One place breeds self-righteousness and a closed community—the other produces humility, open arms, and life transformation.
But most of them have a steeple and more than a few nice looking people. They all call themselves churches, but only some are places where Jesus—the Jesus who tipped over the tables of the money changers and shielded a prostitute from the attacks of the religious—would be comfortable and welcomed. And that’s because if he’s coming in the doors of your church, he’s bringing all those hurting, messed up people with him.
If you think this sounds a bit judgmental, it’s not. I’m actually criticizing myself, you see. I guess I could best put it this way.
“Hi, my name is Dave, and I am a recovery church ‘country club’ member.”
Honestly, I used to be pretty self-righteous myself. I could point my finger and quote the rules with the best of them. Then life kicked the stuffing out of me to the point where only Jesus could pick up the pieces. So I tend to be a lot more merciful right now, since I can remember how much I needed God’s mercy.
But for all the church Country Club members out there, here’s one quick Bible quote for you. In Revelation 3:20, we actually see Jesus on the outside of the church, asking to come in. That’s right—the Christian country club had actually locked out it’s very founder, Christ himself!
When I used to read that passage, “Behold, I stand at the door and knock…,” I arrogantly assumed he was talking to non-Christians. But the book of Revelation is addressed specifically to believers. So it is the Church itself who most often keeps him standing on the outside of our doors, waiting there in line with all his sketchy-looking friends.

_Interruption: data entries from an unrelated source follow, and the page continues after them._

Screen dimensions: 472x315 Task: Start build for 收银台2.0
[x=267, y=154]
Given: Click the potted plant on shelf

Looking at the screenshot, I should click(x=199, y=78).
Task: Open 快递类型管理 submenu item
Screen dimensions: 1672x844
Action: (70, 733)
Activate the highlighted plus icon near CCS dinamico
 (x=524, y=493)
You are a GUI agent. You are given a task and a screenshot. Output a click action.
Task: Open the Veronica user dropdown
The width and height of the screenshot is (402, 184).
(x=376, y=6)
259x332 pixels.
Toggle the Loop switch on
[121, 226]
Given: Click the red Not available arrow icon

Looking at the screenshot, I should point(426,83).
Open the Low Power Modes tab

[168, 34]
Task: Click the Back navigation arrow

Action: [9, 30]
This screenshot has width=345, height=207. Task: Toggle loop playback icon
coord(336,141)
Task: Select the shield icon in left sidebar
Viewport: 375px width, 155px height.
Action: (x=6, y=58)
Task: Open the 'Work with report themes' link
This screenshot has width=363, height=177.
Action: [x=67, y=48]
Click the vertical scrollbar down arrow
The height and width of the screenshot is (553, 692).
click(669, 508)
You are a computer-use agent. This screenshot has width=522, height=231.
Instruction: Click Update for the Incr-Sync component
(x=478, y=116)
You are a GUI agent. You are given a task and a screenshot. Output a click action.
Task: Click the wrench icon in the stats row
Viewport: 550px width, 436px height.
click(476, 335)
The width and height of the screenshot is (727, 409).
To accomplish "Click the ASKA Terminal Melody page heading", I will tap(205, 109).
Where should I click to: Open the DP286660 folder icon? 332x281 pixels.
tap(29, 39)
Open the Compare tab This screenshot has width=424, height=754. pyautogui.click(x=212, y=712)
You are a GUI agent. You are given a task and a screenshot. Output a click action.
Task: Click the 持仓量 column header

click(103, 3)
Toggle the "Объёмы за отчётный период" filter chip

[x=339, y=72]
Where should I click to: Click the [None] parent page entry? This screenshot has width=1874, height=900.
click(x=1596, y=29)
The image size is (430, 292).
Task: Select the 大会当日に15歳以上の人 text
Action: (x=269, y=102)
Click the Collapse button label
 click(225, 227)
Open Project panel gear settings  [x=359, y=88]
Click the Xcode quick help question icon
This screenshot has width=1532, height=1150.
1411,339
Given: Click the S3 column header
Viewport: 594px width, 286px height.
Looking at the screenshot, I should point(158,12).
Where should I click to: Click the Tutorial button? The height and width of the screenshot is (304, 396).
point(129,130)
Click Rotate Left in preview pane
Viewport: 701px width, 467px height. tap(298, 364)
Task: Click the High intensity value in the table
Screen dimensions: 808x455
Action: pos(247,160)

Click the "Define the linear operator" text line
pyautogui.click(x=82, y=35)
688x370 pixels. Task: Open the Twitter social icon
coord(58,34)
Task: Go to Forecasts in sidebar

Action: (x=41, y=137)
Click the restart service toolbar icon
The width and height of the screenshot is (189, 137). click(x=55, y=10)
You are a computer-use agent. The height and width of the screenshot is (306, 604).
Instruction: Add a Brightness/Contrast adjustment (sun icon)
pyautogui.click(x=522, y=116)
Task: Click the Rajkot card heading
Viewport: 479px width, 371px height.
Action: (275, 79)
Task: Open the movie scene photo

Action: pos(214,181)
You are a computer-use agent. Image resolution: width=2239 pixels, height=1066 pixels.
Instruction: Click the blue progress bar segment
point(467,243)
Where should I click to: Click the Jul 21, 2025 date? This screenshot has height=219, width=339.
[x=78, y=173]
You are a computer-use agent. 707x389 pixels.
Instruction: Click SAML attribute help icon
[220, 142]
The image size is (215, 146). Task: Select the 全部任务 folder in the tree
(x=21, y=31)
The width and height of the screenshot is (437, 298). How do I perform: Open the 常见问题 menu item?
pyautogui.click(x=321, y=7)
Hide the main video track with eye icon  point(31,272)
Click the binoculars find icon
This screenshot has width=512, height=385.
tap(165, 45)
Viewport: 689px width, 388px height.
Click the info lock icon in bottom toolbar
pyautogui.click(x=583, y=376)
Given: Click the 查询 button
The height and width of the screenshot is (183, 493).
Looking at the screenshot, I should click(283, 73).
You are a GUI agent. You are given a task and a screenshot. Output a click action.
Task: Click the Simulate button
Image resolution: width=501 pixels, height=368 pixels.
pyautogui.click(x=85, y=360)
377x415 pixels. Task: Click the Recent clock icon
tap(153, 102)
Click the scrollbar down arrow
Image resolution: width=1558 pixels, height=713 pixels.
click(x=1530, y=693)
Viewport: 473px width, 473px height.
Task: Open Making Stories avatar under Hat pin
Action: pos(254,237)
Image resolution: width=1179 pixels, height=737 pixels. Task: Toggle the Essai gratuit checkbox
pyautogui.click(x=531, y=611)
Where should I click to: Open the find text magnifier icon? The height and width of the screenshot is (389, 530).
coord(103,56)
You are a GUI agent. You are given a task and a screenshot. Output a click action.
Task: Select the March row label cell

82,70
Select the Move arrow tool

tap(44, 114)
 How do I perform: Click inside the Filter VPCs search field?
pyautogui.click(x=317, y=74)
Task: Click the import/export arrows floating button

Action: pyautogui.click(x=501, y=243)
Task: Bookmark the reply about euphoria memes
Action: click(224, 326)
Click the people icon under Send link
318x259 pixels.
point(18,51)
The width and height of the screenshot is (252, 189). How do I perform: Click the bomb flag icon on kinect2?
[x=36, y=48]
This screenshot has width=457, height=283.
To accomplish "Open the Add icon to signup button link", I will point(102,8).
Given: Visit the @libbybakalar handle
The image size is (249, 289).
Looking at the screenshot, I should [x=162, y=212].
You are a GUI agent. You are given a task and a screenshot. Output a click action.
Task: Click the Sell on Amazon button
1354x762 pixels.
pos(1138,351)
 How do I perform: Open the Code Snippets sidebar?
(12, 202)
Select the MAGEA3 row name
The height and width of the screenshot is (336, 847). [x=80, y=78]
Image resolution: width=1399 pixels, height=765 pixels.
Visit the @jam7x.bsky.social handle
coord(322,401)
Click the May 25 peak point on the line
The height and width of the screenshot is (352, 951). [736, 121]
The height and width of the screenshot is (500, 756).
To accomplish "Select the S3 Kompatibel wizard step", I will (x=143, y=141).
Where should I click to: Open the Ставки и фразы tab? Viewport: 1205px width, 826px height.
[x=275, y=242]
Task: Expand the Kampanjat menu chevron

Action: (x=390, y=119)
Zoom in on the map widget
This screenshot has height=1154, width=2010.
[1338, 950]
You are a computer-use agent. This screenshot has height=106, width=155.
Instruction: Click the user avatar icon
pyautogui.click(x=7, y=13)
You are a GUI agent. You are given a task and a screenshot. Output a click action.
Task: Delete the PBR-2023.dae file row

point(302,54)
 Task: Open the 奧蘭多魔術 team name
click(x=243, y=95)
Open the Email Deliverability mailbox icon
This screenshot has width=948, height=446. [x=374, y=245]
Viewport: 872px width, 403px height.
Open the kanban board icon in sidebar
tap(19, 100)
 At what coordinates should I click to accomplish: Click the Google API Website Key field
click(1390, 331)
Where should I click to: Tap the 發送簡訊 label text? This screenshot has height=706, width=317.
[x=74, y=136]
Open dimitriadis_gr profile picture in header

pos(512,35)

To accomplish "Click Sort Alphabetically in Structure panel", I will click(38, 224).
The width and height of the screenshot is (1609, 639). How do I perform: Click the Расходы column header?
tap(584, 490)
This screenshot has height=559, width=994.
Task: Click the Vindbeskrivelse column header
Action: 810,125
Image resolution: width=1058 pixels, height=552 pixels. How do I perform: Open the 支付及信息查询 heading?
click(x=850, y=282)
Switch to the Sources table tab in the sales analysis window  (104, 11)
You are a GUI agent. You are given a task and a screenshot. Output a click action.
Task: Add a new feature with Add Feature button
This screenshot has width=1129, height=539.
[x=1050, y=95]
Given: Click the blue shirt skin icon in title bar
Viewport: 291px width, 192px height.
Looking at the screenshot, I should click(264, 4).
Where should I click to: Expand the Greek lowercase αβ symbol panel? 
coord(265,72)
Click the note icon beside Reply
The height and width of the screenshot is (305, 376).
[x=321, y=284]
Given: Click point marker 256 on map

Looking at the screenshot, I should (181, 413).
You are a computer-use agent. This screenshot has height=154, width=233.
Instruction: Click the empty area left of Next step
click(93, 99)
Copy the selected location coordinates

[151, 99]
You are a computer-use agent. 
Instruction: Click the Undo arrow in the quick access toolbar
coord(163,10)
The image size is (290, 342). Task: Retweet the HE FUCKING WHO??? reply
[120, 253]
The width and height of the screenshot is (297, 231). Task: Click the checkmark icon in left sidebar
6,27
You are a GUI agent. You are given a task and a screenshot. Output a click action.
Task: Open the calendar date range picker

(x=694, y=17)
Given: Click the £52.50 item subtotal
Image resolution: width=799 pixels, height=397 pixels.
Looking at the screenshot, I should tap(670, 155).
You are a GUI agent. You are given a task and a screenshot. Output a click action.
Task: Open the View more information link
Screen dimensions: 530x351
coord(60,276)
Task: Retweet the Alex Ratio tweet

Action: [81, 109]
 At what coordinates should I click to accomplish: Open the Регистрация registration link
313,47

But be careful. Revelation also warned that Christ would come and “remove our lampstand” (meaning we would no longer truly be a church) if we did not return to our first love. That first love is Jesus, and he refuses admittance to our lives, and to our churches, without us allowing in all his motley-looking friends—the hurting and broken around us.
Fortunately, there are many churches who not only look like a church, they act like it as well. Unfortunately, there are quite a few who fool people with a steeple and a pulpit on the platform, but who’ve truly left Christ and his followers outside their doors. The key is to make sure you belong to the real thing and not just an empty building dressed up like a church.
You’ll know the difference by whom they embrace. If it is only the clean and holy, you’re not at the right place even if they have immediate seating available.
Whether or not you’re attending a “real church” may actually go against popular conviction. Sometimes, “if it walks like a duck and quacks like a duck,” it may still turn out to be a turkey!